▶ _WHAT THE EXERCISE ASKS_
From the line containing "Where should I" through the last line below, copy every line exactly, leaving out the pictures.
+ + + + +
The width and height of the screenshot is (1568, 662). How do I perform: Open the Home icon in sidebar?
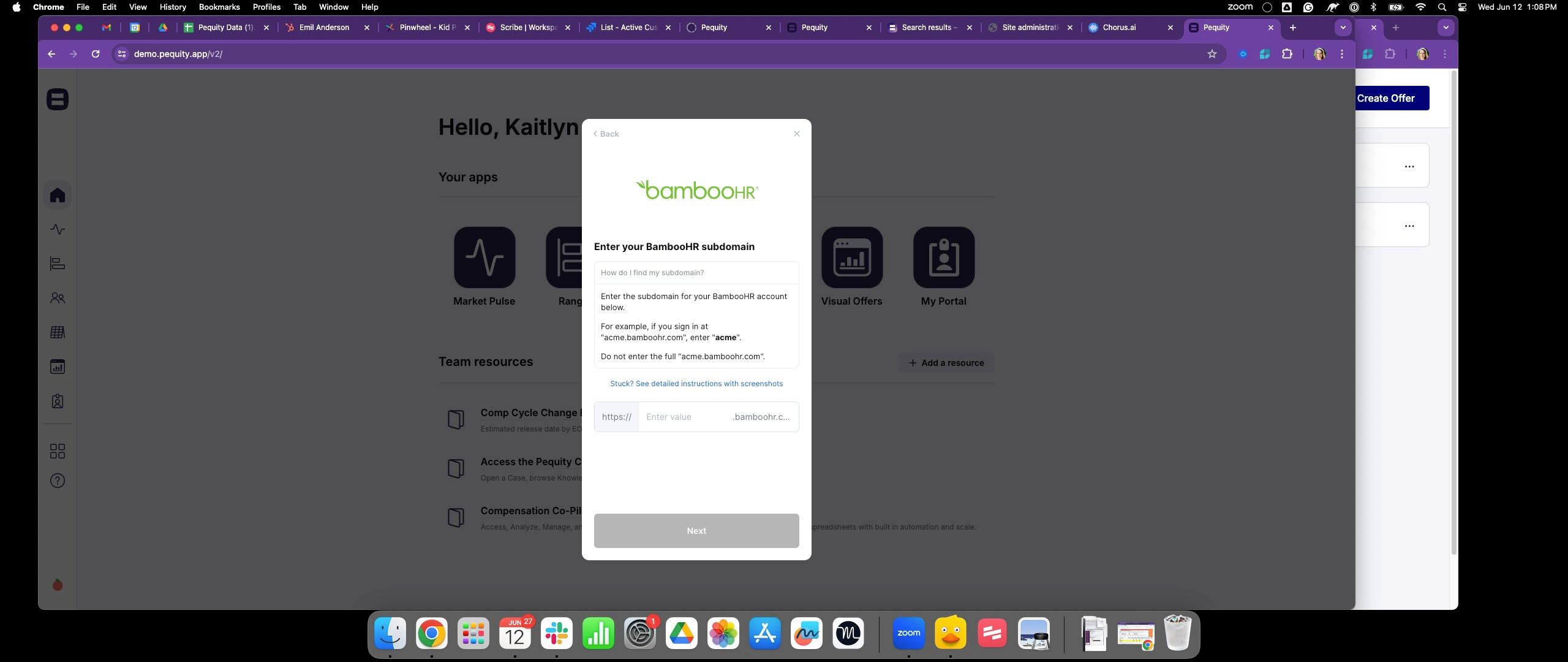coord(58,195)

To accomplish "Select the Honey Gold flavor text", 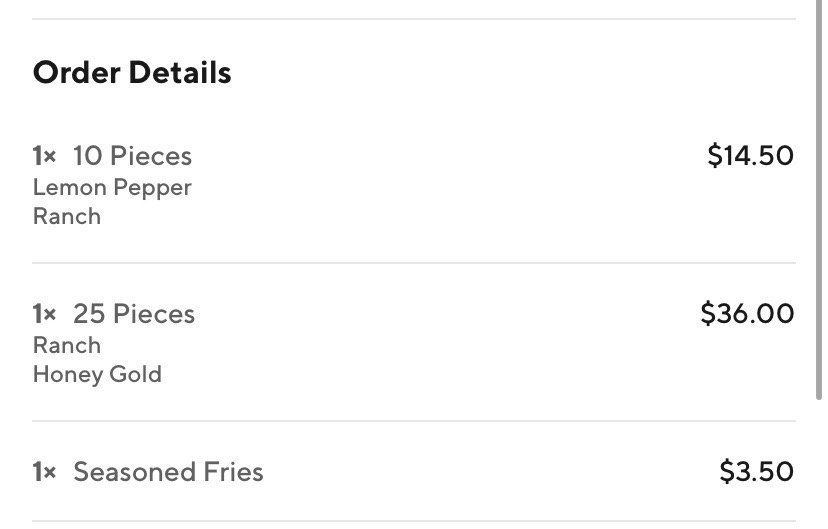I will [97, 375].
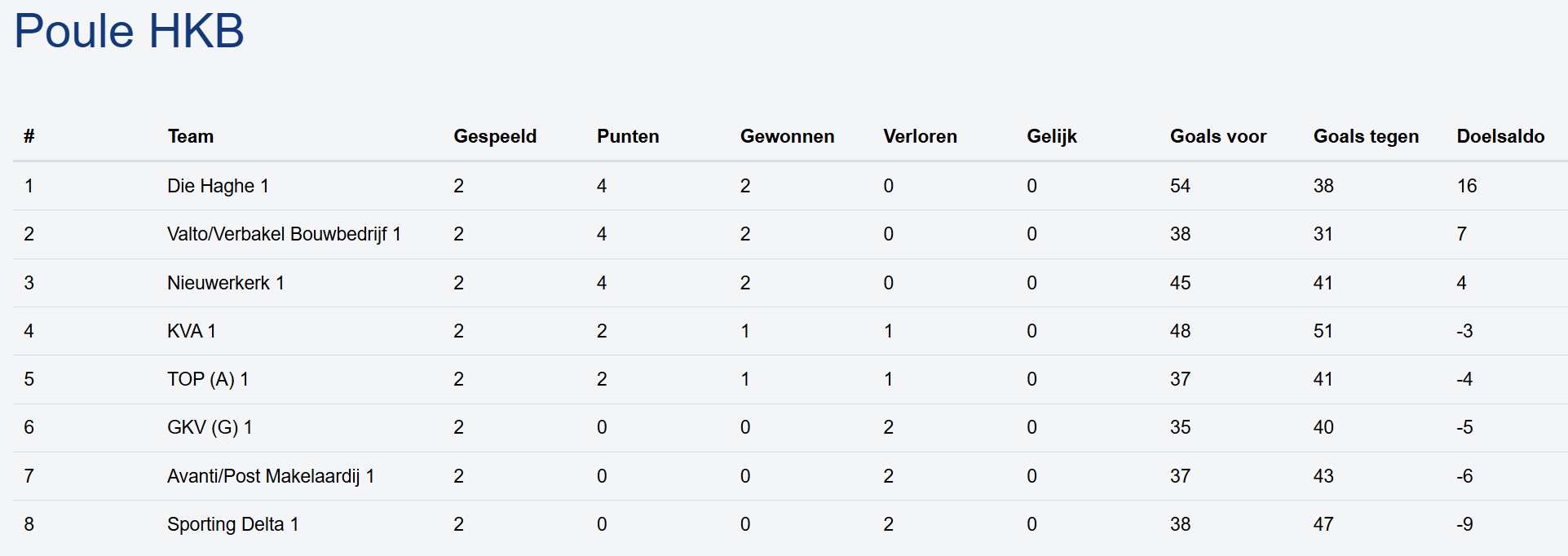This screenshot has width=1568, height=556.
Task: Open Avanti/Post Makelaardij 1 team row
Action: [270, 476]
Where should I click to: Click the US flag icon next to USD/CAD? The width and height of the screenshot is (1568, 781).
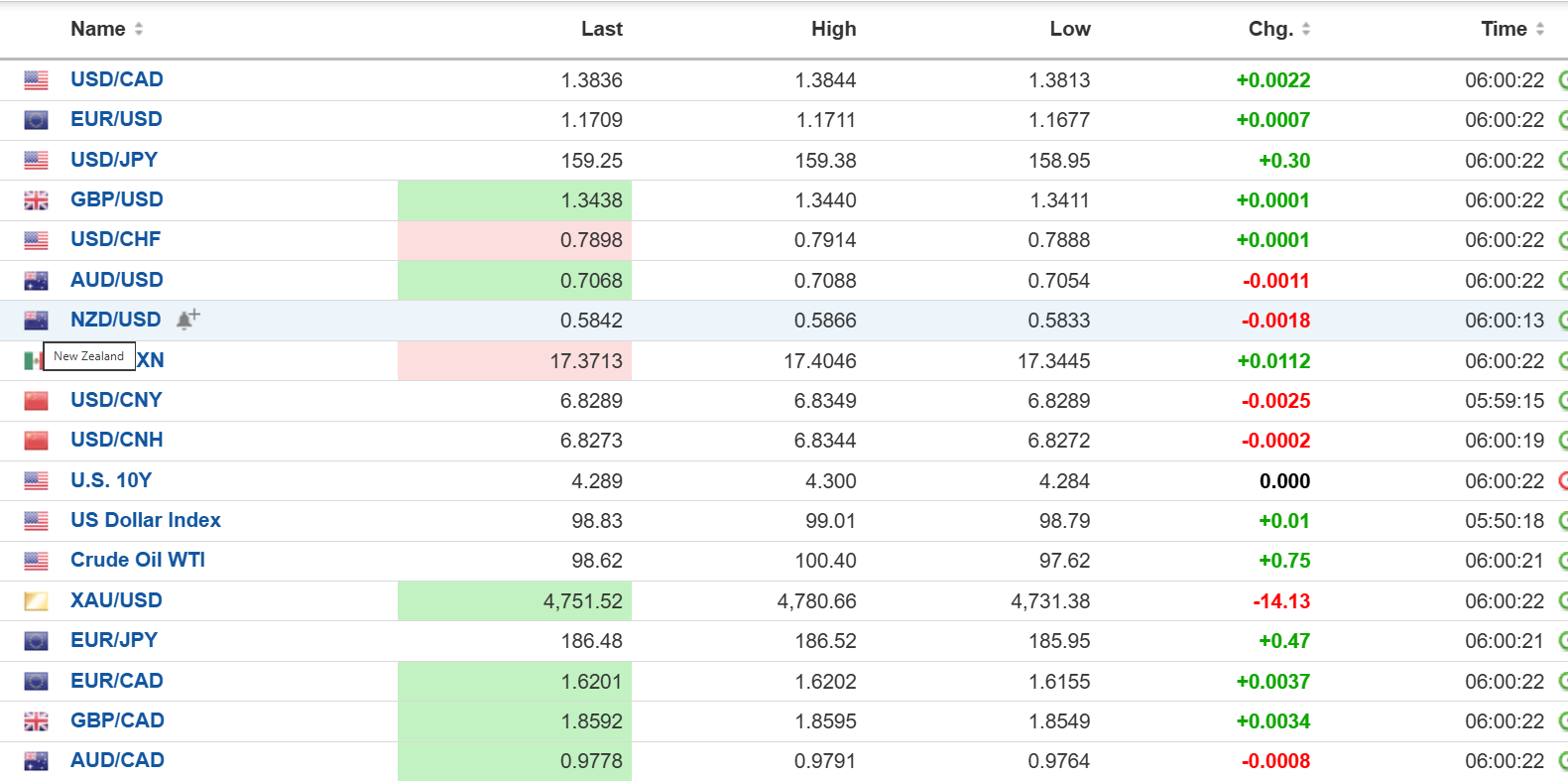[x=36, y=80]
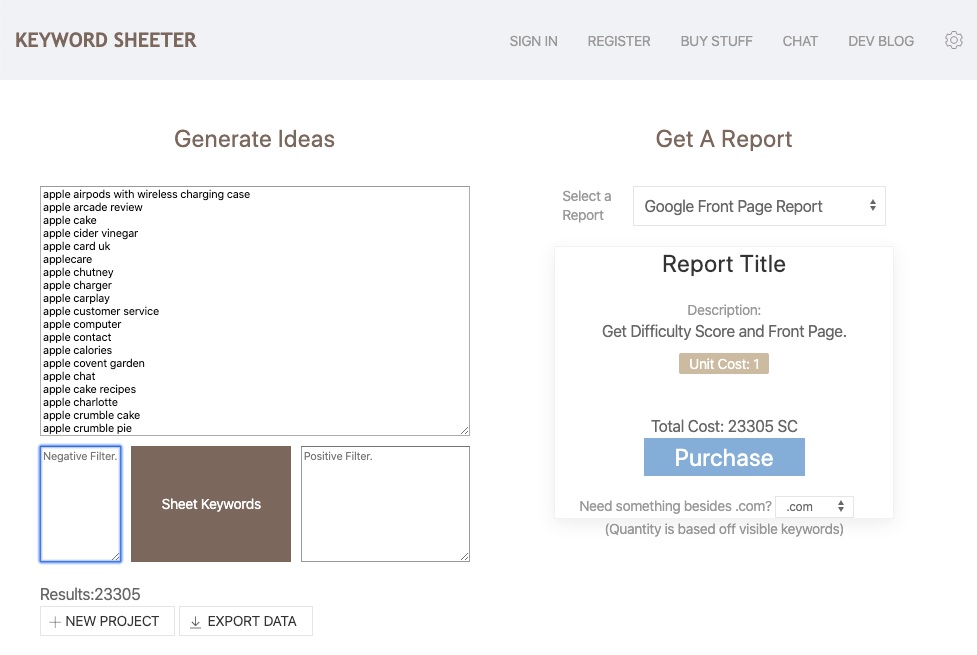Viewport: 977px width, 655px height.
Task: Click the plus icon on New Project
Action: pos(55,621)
+ + + + +
▶ _EXERCISE SOLUTION_
Where should I click to: Click the US flag icon next to USD/CAD? The width and height of the screenshot is (1568, 781).
[x=36, y=80]
Viewport: 977px width, 655px height.
Task: Click the plus icon on New Project
Action: pos(55,621)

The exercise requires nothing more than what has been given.